I use Linux as well... just not nearly as much. I force my wife to use it because I still need it as a server and she uses it as a desktop. I actually did mention earlier that it still can't handle email attachments properly but you might have missed that.
Lighten up, man. Guess what... you know why I've been pushing OSX for two years? Because I switched to it two years ago after 10 years with Linux... and I'm still pushing it after two years... but I guess that's meaningless. I'm sure the 10 years you've logged running OSX (yes, I know it hasn't been around for 10 years) gives you license to know what you're talking about...
... and the whole thing is hard to beat for the grand price of FREE.While this is very cool (I much enjoy not having to shell out $$ for something), it is a non-issue. Pros (in any field) aren't concerned with the fact that something costs money or doesn't. It's just not an issue.

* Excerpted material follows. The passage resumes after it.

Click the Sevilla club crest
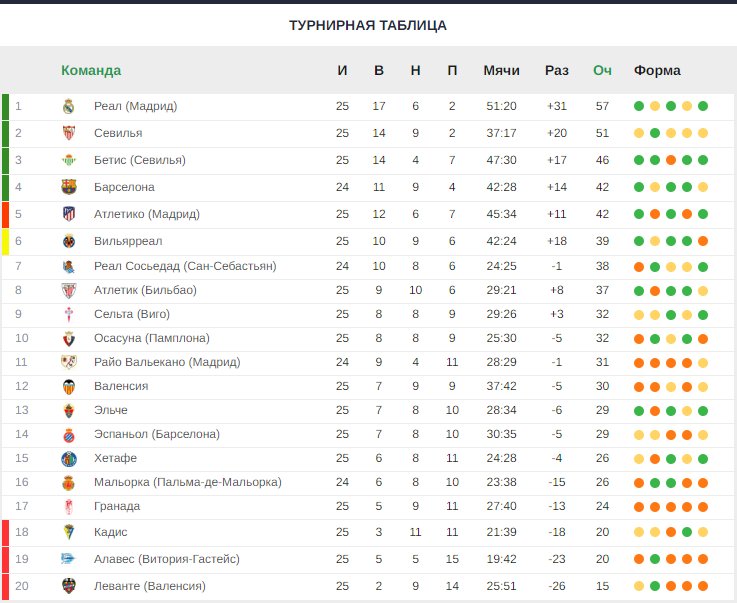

In fact I would love to know what CoreAudio does so much better than these technologies. Do you have specific features in mind or are you just stating your opinion? I don't know anything about CoreAudio so I would love to know.This whole discussion is in the realm of opinion, so I can't say I don't have my opinions here, but there are some things that seem to be advantages which outshine the Linux solution (these are CoreAudio and "overall" advantages):
You can't forget your target audience and what their abilities and goals are. In this case, they're musicians. Musicians aren't Unix heads or computer geeks by nature; they're musically centred. They want to make music, and that's they're goal. There's a reason why Macs are preferred over Windows boxes for making music (and art in general), and the same reason applies to why they are preferred over Linux.
I know that installing Linux is WAY easier than it used to be, but I challenge you to do something... every time you make a tweak to your system to make it more usable, write a script, compile the kernel, su to root to do some privileged thing, compile a library, compile an app, download and install some third party piece of the system, respond to errors like "Where's gcc?", deal with odd dependency issues, back up your system, use the command line for anything at all, etc etc... ask yourself if your average heavy metal guitarist is going to have a friggin' clue what the hell you just did. Linux detracts from the goal, and the goal is writing and performing music. Nobody who has that goal in mind wants to deal with anything else. Why would they choose an OS that doesn't get them as close to that goal as possible? We're tech heads... they're not. If everyone were a tech head, then there would be no jobs available for tech heads... and we're very well employed.
Linux is a great OS. It's just not a great desktop OS.